Copy the records below, from the line containing "Task: Mute the system volume in the tray" through the last line; leave out pictures.

+ + + +

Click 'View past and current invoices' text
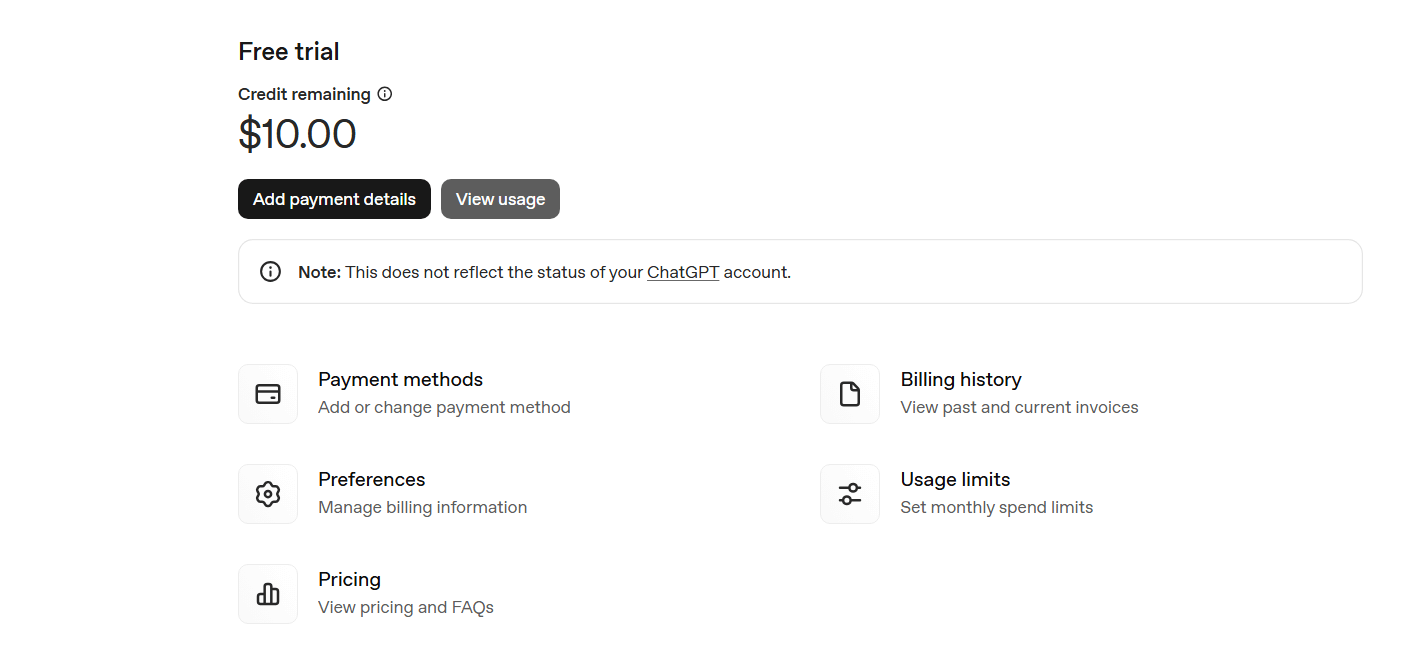The height and width of the screenshot is (663, 1411). point(1019,408)
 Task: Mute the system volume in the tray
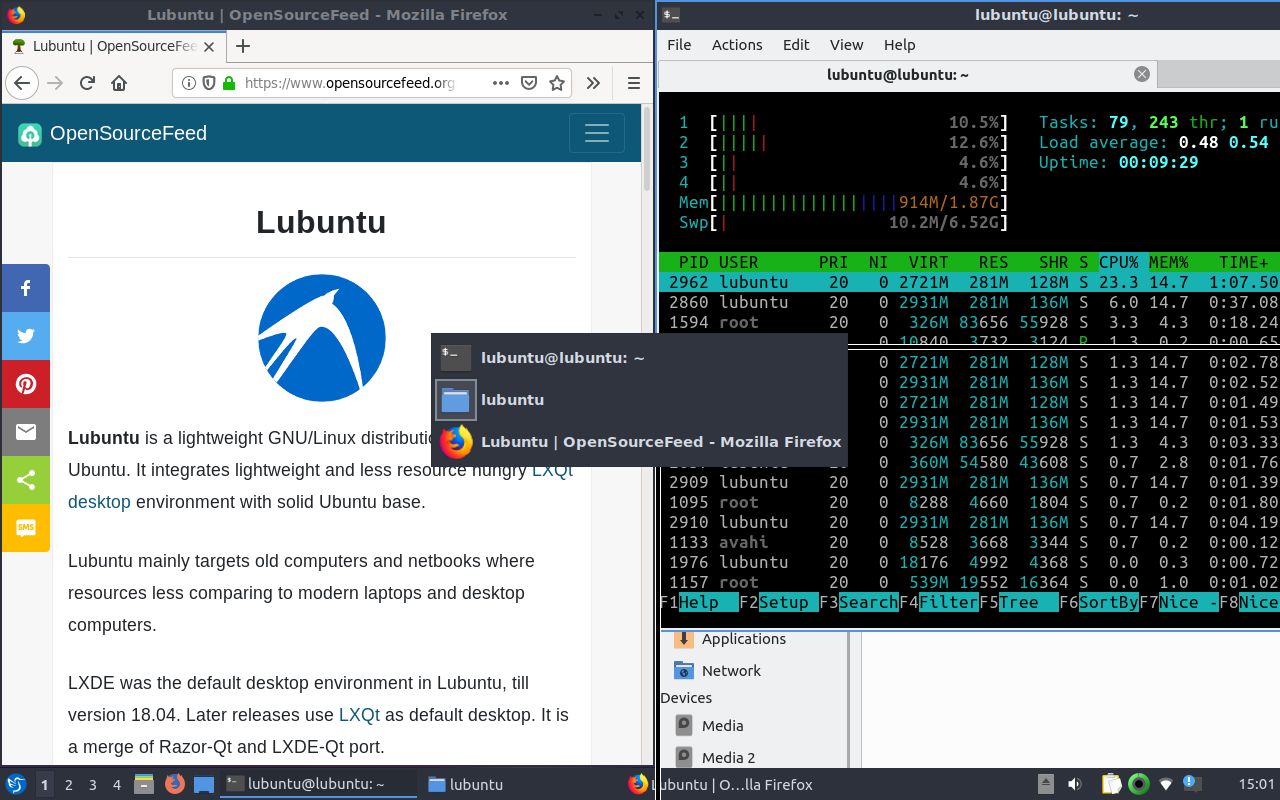pos(1074,784)
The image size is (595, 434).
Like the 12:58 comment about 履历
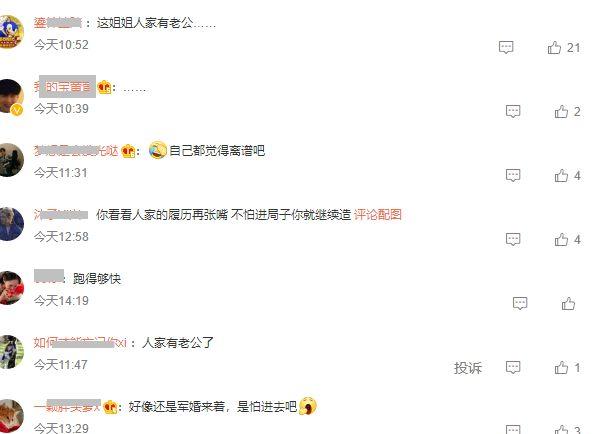(561, 240)
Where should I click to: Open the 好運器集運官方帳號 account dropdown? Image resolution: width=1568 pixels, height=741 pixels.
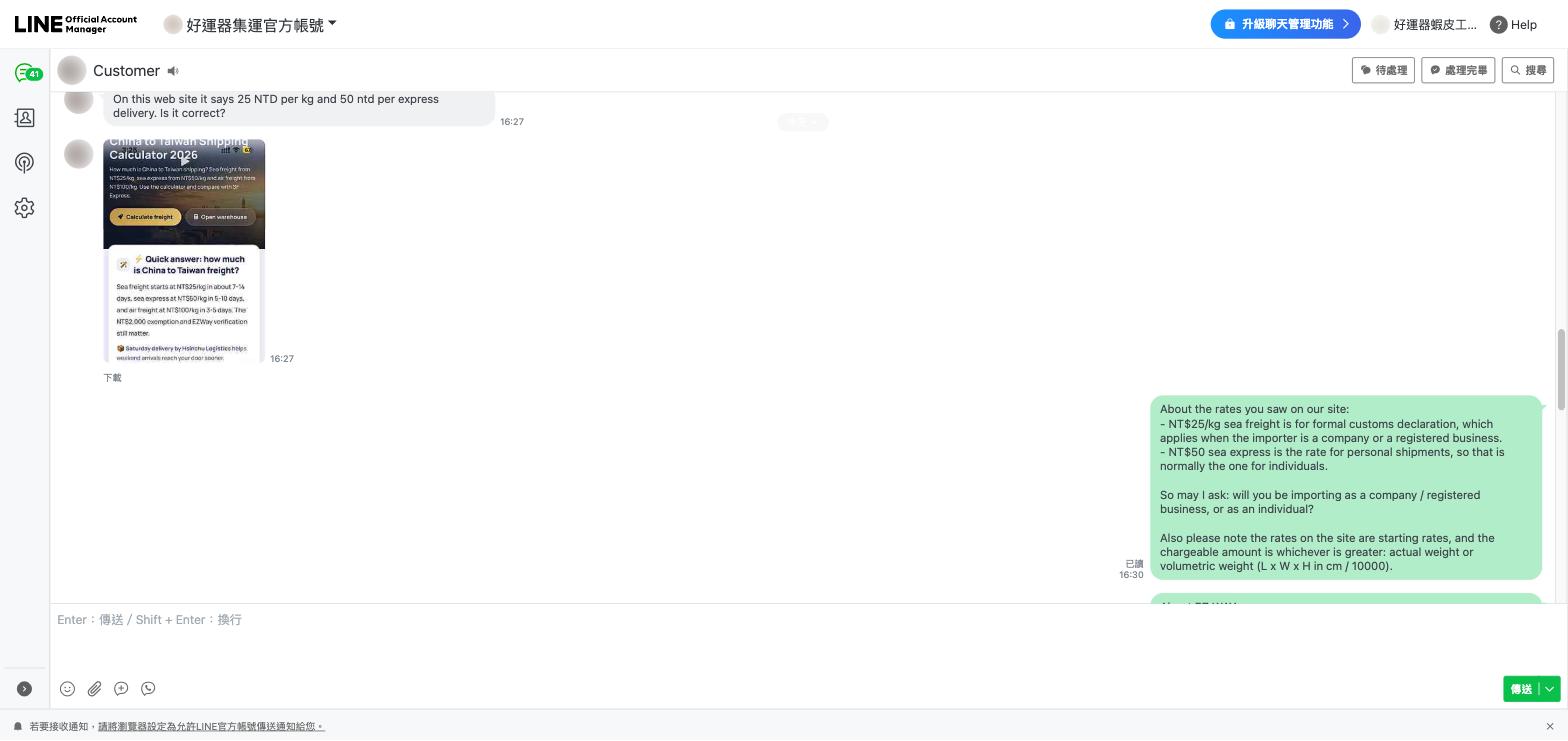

+ + + +

§ **WRITTEN ANSWER**
 Task: Mute the system volume in the tray
pos(1074,784)
The image size is (595, 434).
Like the 12:58 comment about 履历
(561, 240)
Where should I click to: Open the 好運器集運官方帳號 account dropdown? Image resolution: width=1568 pixels, height=741 pixels.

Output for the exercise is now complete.